With greater amounts of interactions and transactions, the data generated has increased exponentially. Through the aggregation and analysis of the data, firms now can obtain key behavioral intelligence about their customers through multiple physical touch points like smartphones or mobile devices, automobile on-board computers, and point of sale (POS) systems, and through online channels like retail platforms and social networks. The term big data refers to the volume, velocity and variety of data that puts it beyond the scope of the traditional enterprise data analysis tools. “As of 2012, about 2.5 exabytes [one billion gigabytes] of data are created each day, and that number is doubling every 40 months or so…this gives companies an opportunity to work with many petabytes [one quadrillion bytes] of data in a single data set…”[3] Firms need to be able to access and effectively analyze this data in order to manage their brands. In this growing space, a firm must not only be able to successfully assess its brand against corporate and business objectives, but must also be able to design and implement the correct campaigns and initiatives that produce measurable value and results. This paper seeks to discuss, analyze and recommend a beginning framework for brand management in the new age of big data.

Background and Overview

“Brands are long-term assets. If managed properly, a brand can live for decades or centuries…Harvard, Moet & Chandon, and Pepsi were created in 1636, 1743, and 1898, respectively. All of these brands continue to be vibrant and valuable today.”[4] And, according to Aaker (1991) the assets which make up a brand’s equity, can be a primary source of competitive advantage and future earnings for a firm.[5] Regardless of the product or service, channels, media and platforms, firms must continue to develop a cohesive brand strategy. Marketing executives must persist in developing competitive advantage by evolving the methods to plan and implement strategy and sometimes by igniting structural changes in the industry.

** Required task **
Pick up the text on brand management and big data where it stops, and keep writing it. The lines after this are separate material with no connection to the text.

** Dataset section **
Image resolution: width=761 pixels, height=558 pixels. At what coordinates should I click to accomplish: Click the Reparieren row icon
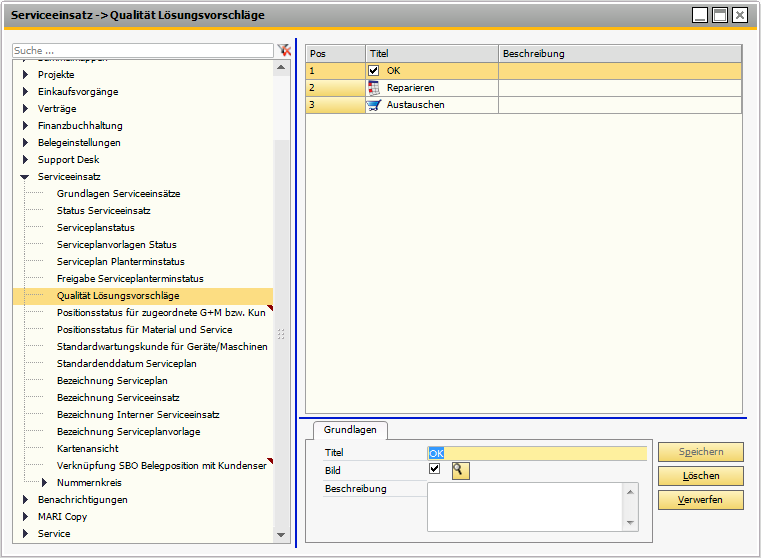[374, 88]
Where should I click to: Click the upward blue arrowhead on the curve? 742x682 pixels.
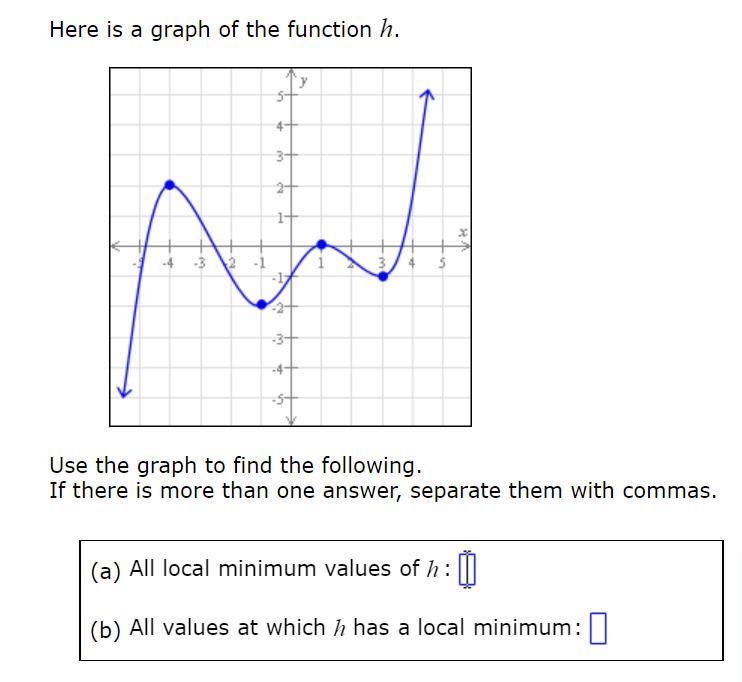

** Written response **
The challenges faced by brand managers in the past are still challenges today: addressing the needs of the customer in a market occupied by domestic and foreign competitors, understanding the impact of government and structural changes in a global market, introducing new products and services, forecasting cultural and social changes, managing newly created channels of communication as well expiring the old ones, managing to the expectations of shareholders, and of course understanding and leveraging technological change. Whether creating a new brand from an old  one, or positioning a brand higher than the competitors, firms will need to be able to access all key current and future customer touch points to draw useful inferences of the data (intelligence) and formulate a strategy.

“…it’s wrong to think we’re entering a world in which traditional marketing activities, and brands themselves, will become irrelevant. In fact, the opposite is true. Social media make it more urgent than ever that companies get the basics right, developing and reliably delivering on a compelling brand promise.”[6]

Customers have more purchase options and more ways to obtain information about products and services than ever before. The traditional approach had been to communicate the firm’s message to a mass audience through television, radio, and print advertising. Now, that message can be distributed in new channels and interactive mediums, but this carries the risk that the message may sometimes get garbled or even mutilated. Remember the telephone game: one person hears a phrase then repeats the phrase to the person next to him or her, then that person does the same and so on and so forth. Sometimes, the original message has changed, sometimes not. As customers seek peer guidance in purchase decisions, the brand message can be lost across a broader network of people and content sources.

As the firm’s marketing focus has moved to analyzing and understanding customer behaviors and values (less focused on product attribute awareness and differentiation), or as Xavier puts it, “customizing [the] relationship with individual customers”[7], these firms are discovering new mediums in which to mine useful interaction and transaction data. Social networks provide “powerful new ways to explore consumers’ lives and opinions.”[8] Marketing spend already indicates that firms see value in increasing the focus and analysis of this new media – social/interactive marketing comprised 12% of companies’ 2009 marketing spending, and it is estimated to be 21% in 2014.[9] All of this social data, aggregated and analyzed, enables firms to potentially identify trends about product usage, customer brand perspectives and frames of reference.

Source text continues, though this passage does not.